Work instruction 1
Reproduce word for word the part of the placenta passage that opens with the words containing "One of the reasons" and closes with "down the road.".
Work instruction 2
Answer these questions from the placenta passage:
(a) About how much does the placenta weigh when fully grown?
(b) Which two large molecules does the placenta block, as named in the passage?
(c) What three conditions does the passage say can cause the placenta to calcify?
Work instruction 3
Write the next part of the placenta passage, picking up after its final sentence.

Extracted text
============================================================

In fact, the time you need to start thinking about feeding your baby is the moment you know you’re pregnant (even beforehand, actually), because when you’re pregnant, that’s exactly what you are doing: feeding your baby through your placenta.
The placenta, with one smooth surface and one that looks a lot like a plate of congealed spaghetti, is responsible for the exchange of all nutrients and waste products between the mother and fetus. (See figure 2.2.) It basically functions like this: Mom’s blood flows into the blood lake on her side of the placenta, which bathes the chorionic villi that are threaded through with fetal blood vessels. Small molecules and nutrients (oxygen, glucose, vitamins, fatty acids, calcium, some antibodies, and so on) flow from mom to baby, and waste products (carbon dioxide, urine, and metabolic wastes) flow from baby to mom.*
Weighing in at about one and a quarter pounds when fully grown, the placenta works like a two-way filter. (See figure 2.2.) Stuff goes through it from one side to the other and vice versa. But here’s the thing: The placenta is no Brita. It doesn’t necessarily screen out the bad and only let the good pass through. The placenta lets everything through below a certain size and blocks insulin, heparin, and other large molecules that would otherwise cause immune rejection or other problems.† That means any toxins that make the size cut can get passed to the fetus, whether it’s gunk from cigarettes, saturated and trans fats, alcohol, or other nasty substances.
One of the reasons we care so much about a mother’s health during pregnancy is that it will influence the way the placenta functions by determining the amount of surface area of the placenta available for the efficient exchange of nutrients. For example, smoking or having uncontrolled hypertension or diabetes can cause your placenta to calcify, thus limiting the area available for the proper exchange between mother and fetus. As you can guess, that limits the amount of nutrients that the fetus can receive and can lead to issues that have a major influence on your baby’s health both inside the womb and down the road.

============================================================

Exercise data
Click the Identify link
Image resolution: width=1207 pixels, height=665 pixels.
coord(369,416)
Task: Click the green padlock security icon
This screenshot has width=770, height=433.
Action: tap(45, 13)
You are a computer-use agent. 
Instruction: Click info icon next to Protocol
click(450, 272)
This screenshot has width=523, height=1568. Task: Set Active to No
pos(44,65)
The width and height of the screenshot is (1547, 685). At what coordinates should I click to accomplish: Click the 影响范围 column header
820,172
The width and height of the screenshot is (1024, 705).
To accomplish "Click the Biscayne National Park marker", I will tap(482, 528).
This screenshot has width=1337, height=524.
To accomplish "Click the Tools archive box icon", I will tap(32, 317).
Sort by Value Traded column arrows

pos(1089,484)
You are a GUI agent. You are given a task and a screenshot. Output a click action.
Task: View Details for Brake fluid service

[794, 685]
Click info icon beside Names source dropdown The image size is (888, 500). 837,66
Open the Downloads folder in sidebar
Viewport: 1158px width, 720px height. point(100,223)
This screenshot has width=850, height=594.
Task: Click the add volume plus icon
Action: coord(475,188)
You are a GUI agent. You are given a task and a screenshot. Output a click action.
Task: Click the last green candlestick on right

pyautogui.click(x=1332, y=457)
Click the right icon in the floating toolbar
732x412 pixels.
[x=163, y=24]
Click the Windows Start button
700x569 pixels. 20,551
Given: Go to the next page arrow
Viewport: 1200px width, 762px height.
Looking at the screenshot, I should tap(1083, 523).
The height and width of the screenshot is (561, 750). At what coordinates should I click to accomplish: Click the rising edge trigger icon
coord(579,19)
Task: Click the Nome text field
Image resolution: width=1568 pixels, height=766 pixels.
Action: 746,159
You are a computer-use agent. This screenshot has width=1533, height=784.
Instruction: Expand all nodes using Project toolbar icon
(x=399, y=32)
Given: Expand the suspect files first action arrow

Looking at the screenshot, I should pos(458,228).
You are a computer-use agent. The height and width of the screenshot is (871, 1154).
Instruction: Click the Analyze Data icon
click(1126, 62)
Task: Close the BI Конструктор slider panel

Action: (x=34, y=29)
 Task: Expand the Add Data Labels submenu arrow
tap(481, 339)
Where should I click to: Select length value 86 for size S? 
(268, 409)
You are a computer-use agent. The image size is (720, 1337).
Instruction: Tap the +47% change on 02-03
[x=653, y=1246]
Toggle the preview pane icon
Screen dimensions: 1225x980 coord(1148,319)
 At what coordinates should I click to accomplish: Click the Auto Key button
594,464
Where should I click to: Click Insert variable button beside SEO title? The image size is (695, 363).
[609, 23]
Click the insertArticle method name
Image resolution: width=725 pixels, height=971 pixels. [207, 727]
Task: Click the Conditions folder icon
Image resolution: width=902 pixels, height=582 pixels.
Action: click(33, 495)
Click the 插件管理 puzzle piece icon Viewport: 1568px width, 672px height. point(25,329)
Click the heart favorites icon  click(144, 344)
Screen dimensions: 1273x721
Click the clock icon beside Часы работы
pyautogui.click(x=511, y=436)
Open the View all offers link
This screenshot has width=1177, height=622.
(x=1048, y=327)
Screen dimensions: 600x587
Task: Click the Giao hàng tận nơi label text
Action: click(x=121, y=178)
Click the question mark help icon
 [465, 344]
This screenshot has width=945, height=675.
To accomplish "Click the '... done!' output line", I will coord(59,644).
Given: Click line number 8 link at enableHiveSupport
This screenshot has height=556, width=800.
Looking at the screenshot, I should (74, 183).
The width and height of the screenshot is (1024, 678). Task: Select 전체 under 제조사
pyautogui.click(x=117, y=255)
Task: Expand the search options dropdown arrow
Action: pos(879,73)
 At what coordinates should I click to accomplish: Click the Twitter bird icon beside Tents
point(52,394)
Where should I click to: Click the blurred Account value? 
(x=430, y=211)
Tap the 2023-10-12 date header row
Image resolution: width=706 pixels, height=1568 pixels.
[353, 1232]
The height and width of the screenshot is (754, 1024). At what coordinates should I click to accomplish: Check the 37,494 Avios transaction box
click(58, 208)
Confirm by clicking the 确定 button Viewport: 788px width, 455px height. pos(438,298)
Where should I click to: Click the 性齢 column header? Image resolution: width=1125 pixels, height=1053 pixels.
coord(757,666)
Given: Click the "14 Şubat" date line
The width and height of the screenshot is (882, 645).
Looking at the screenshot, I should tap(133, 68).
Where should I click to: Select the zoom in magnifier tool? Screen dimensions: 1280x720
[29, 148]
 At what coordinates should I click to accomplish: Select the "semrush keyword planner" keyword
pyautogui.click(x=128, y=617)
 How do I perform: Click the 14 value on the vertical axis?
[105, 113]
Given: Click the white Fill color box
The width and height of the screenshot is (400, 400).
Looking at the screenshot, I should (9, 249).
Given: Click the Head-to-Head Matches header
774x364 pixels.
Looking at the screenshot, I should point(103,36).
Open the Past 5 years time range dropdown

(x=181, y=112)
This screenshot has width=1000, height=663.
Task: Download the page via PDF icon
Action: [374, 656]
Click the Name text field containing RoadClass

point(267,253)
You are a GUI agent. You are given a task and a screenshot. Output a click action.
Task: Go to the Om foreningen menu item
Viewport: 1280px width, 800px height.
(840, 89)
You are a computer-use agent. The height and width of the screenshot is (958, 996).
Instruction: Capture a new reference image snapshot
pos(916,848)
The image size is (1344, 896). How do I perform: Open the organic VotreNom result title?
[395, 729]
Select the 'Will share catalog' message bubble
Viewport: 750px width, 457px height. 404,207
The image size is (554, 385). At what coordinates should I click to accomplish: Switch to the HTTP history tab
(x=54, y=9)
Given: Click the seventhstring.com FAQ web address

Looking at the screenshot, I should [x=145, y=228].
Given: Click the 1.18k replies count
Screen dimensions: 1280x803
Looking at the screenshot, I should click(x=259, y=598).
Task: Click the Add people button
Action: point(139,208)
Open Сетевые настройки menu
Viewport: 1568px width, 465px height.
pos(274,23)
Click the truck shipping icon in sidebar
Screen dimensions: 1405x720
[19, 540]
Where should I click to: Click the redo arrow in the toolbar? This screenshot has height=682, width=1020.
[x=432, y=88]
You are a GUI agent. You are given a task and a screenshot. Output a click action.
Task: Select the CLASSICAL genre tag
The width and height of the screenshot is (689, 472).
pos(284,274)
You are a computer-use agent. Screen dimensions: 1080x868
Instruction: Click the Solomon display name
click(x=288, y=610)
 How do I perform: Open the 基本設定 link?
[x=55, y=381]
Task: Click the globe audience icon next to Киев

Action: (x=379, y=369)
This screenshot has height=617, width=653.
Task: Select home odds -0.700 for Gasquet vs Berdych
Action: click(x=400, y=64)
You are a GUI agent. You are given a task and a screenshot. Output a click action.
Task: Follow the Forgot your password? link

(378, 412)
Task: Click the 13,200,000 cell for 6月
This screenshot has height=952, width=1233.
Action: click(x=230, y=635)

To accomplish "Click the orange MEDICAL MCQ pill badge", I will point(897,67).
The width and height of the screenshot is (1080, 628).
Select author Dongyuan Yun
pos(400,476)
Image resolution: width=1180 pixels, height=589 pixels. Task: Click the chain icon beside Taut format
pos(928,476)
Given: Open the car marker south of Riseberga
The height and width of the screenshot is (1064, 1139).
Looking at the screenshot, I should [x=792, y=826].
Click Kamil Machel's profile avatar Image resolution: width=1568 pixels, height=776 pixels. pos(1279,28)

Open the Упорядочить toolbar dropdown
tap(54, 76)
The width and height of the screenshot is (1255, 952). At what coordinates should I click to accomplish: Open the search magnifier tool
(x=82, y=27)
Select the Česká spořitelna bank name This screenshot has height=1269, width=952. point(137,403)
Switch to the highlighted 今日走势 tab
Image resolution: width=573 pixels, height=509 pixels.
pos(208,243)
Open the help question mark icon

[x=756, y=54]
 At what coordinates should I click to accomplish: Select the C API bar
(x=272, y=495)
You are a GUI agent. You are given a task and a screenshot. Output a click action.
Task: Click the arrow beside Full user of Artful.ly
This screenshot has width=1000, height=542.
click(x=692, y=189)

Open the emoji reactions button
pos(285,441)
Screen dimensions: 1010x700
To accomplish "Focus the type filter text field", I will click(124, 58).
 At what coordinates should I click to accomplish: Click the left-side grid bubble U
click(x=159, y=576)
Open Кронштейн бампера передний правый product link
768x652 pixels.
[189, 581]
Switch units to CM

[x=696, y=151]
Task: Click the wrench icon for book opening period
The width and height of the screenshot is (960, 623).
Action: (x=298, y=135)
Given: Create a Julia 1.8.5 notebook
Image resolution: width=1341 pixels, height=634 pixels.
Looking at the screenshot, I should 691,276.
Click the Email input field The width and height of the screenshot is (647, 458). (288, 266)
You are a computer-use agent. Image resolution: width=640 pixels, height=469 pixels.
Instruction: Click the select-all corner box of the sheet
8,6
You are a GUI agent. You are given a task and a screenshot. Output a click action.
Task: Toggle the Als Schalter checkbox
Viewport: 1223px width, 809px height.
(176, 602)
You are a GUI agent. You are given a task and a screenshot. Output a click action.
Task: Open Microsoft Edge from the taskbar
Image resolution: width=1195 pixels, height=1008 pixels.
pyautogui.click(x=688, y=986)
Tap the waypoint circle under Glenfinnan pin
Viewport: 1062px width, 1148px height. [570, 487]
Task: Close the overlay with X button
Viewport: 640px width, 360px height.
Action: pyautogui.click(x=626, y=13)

============================================================

Answer section 1
One of the reasons we care so much about a mother’s health during pregnancy is that it will influence the way the placenta functions by determining the amount of surface area of the placenta available for the efficient exchange of nutrients. For example, smoking or having uncontrolled hypertension or diabetes can cause your placenta to calcify, thus limiting the area available for the proper exchange between mother and fetus. As you can guess, that limits the amount of nutrients that the fetus can receive and can lead to issues that have a major influence on your baby’s health both inside the womb and down the road.

Answer section 2
(a) About one and a quarter pounds.
(b) Insulin and heparin.
(c) Smoking, uncontrolled hypertension, and uncontrolled diabetes.

Answer section 3
Of course, it should go without saying that placental formation doesn’t always go as smoothly as we all hope. That’s because of the delicate conditions it takes for the placenta to develop and the dangerous journey that the blastocyst makes to the uterine wall. Placental issues that can threaten mom’s health and lead to an increased risk of prematurity include:
Figure 2.2 Feeding Time The miraculous placenta serves a number of functions-most important, as the bridge between baby and mom. Filtering nutrients (as well as oxygen and toxins), the placenta passes along everything that mom ingests or inhales. The placenta also serves an immunity role, helping to pass along mom’s immune cells’ immunity before the fetus can develop such immunity on his own.
Placenta Previa: This happens when the placenta attaches itself to the lower part of the uterus and covers the opening to the cervix. While it often moves up and away from the cervix as the uterus grows larger during pregnancy, it can cause heavy bleeding at the end of the pregnancy if it doesn’t (in which case, you might need a cesarean section). If you have placenta previa, your prescription will include no sex and no exercise. However, if it’s diagnosed early in the second trimester, there’s a good chance the issue will resolve itself.
Placental Abruption: This happens when some of the placenta separates from the uterine wall, which increases the risk of cutting off oxygen from the baby. Bed rest can help if the separation is small, but if it’s a major separation, the doc will determine if the child’s lungs are mature enough to handle delivery. Some conditions can predispose a woman to abruption; your provider will discuss these with you if you’re at risk. These include but are not limited to blunt trauma, uncontrolled high blood pressure, cocaine use, and smoking.